Deep Class-Specific Affinity-Guided Convolutional Network for Multimodal
Unpaired Image Segmentation
- URL: http://arxiv.org/abs/2101.01513v1
- Date: Tue, 5 Jan 2021 13:56:51 GMT
- Title: Deep Class-Specific Affinity-Guided Convolutional Network for Multimodal
Unpaired Image Segmentation
- Authors: Jingkun Chen, Wenqi Li, Hongwei Li, Jianguo Zhang
- Abstract summary: Multi-modal medical image segmentation plays an essential role in clinical diagnosis.
It remains challenging as the input modalities are often not well-aligned spatially.
We propose an affinity-guided fully convolutional network for multimodal image segmentation.
- Score: 7.021001169318551
- License: http://creativecommons.org/licenses/by/4.0/
- Abstract: Multi-modal medical image segmentation plays an essential role in clinical
diagnosis. It remains challenging as the input modalities are often not
well-aligned spatially. Existing learning-based methods mainly consider sharing
trainable layers across modalities and minimizing visual feature discrepancies.

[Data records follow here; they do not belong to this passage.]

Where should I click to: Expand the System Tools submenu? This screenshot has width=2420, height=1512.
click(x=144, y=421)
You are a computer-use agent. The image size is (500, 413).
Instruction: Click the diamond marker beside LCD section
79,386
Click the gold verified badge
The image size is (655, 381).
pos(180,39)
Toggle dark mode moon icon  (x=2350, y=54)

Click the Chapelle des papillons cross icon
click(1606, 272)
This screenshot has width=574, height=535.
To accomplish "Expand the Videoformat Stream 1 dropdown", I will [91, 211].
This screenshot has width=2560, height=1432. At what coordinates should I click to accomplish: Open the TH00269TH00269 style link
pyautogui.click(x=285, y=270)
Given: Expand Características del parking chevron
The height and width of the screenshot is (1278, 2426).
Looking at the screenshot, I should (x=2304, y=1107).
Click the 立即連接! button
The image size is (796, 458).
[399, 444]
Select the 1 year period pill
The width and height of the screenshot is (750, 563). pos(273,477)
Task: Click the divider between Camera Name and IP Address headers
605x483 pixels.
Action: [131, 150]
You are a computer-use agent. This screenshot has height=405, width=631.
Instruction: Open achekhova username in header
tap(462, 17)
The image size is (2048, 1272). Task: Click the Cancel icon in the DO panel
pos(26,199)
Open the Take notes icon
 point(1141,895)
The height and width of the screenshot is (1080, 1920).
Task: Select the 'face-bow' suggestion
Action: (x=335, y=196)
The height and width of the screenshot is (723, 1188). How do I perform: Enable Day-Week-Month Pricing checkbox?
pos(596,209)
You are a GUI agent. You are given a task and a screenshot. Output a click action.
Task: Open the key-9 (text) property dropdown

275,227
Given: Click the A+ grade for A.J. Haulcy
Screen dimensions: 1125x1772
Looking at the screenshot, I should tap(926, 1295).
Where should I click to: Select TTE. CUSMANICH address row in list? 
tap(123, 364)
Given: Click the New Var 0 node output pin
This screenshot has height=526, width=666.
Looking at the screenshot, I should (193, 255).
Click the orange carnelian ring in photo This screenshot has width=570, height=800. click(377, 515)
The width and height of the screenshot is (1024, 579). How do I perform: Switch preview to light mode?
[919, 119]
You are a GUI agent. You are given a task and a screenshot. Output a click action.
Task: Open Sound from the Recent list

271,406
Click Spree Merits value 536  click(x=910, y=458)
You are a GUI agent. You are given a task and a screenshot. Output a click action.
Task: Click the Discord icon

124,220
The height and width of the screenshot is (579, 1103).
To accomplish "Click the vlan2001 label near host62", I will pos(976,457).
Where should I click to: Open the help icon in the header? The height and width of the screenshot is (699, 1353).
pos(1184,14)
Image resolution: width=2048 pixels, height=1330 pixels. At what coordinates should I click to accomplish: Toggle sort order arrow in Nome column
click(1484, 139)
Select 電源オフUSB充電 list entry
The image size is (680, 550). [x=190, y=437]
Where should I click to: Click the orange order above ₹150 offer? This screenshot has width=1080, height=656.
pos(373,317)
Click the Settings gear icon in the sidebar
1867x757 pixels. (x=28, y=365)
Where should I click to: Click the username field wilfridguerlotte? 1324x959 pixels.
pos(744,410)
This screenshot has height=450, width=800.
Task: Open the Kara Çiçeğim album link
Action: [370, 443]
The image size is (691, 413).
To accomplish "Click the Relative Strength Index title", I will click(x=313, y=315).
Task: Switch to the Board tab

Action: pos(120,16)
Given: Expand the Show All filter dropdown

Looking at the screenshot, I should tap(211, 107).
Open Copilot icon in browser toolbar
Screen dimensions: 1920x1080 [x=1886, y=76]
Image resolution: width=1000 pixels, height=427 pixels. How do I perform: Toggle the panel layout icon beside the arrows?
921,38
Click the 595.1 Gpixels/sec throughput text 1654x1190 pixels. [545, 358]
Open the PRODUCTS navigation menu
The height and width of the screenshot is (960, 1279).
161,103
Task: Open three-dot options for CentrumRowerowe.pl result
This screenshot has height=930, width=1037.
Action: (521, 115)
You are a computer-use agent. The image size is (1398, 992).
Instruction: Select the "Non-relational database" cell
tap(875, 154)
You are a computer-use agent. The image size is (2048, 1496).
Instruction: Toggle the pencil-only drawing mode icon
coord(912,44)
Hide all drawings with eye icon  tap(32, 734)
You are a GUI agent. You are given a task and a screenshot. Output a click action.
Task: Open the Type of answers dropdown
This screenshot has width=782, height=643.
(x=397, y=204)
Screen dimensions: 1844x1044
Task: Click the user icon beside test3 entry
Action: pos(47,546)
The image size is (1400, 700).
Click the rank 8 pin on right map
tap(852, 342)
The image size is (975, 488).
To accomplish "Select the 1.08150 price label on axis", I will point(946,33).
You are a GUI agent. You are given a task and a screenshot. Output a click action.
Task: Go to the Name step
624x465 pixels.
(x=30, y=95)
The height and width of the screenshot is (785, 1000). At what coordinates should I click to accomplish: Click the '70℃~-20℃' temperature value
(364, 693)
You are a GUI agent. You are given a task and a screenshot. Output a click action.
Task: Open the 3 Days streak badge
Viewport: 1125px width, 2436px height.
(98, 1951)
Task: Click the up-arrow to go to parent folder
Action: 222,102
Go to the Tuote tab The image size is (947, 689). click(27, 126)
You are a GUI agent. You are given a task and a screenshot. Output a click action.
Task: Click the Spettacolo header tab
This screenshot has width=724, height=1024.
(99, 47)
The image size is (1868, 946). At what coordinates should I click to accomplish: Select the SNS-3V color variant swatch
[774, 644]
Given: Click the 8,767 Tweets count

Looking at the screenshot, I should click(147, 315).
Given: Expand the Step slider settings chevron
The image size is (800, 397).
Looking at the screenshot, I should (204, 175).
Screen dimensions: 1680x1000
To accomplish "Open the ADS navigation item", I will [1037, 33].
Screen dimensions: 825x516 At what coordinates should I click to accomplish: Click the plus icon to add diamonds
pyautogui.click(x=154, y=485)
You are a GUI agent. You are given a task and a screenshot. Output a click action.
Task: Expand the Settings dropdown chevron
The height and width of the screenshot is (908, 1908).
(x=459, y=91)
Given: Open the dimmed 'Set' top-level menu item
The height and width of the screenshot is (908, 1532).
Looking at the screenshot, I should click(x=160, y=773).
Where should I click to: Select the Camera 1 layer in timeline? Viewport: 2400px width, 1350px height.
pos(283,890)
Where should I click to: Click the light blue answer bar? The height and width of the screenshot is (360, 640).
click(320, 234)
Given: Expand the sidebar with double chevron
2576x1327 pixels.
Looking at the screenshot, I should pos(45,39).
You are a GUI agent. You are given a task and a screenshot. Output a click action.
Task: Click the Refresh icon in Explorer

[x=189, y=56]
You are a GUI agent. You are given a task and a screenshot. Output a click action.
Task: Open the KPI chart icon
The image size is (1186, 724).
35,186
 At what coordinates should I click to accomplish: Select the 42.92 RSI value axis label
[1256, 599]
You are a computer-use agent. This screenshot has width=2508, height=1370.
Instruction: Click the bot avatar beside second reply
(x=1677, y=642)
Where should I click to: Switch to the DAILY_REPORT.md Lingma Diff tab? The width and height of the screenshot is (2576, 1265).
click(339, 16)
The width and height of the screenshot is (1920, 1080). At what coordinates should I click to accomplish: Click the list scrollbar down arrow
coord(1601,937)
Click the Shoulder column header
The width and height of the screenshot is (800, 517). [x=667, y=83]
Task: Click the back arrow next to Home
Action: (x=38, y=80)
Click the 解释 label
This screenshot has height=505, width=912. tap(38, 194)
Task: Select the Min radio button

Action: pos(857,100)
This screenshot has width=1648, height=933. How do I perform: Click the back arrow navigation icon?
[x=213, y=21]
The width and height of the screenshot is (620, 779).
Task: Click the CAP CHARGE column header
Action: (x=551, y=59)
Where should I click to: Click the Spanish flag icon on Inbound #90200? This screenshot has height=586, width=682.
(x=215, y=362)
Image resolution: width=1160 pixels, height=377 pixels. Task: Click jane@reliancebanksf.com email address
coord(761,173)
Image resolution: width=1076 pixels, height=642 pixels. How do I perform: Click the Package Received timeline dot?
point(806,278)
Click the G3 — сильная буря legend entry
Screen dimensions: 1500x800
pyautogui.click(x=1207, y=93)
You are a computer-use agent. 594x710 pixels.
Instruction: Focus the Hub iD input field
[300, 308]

While the problem is often formulated as joint supervised feature learning,
multiple-scale features and class-specific representation have not yet been
explored. In this paper, we propose an affinity-guided fully convolutional
network for multimodal image segmentation. To learn effective representations,
we design class-specific affinity matrices to encode the knowledge of
hierarchical feature reasoning, together with the shared convolutional layers
to ensure the cross-modality generalization. Our affinity matrix does not
depend on spatial alignments of the visual features and thus allows us to train
with unpaired, multimodal inputs. We extensively evaluated our method on two
public multimodal benchmark datasets and outperform state-of-the-art methods.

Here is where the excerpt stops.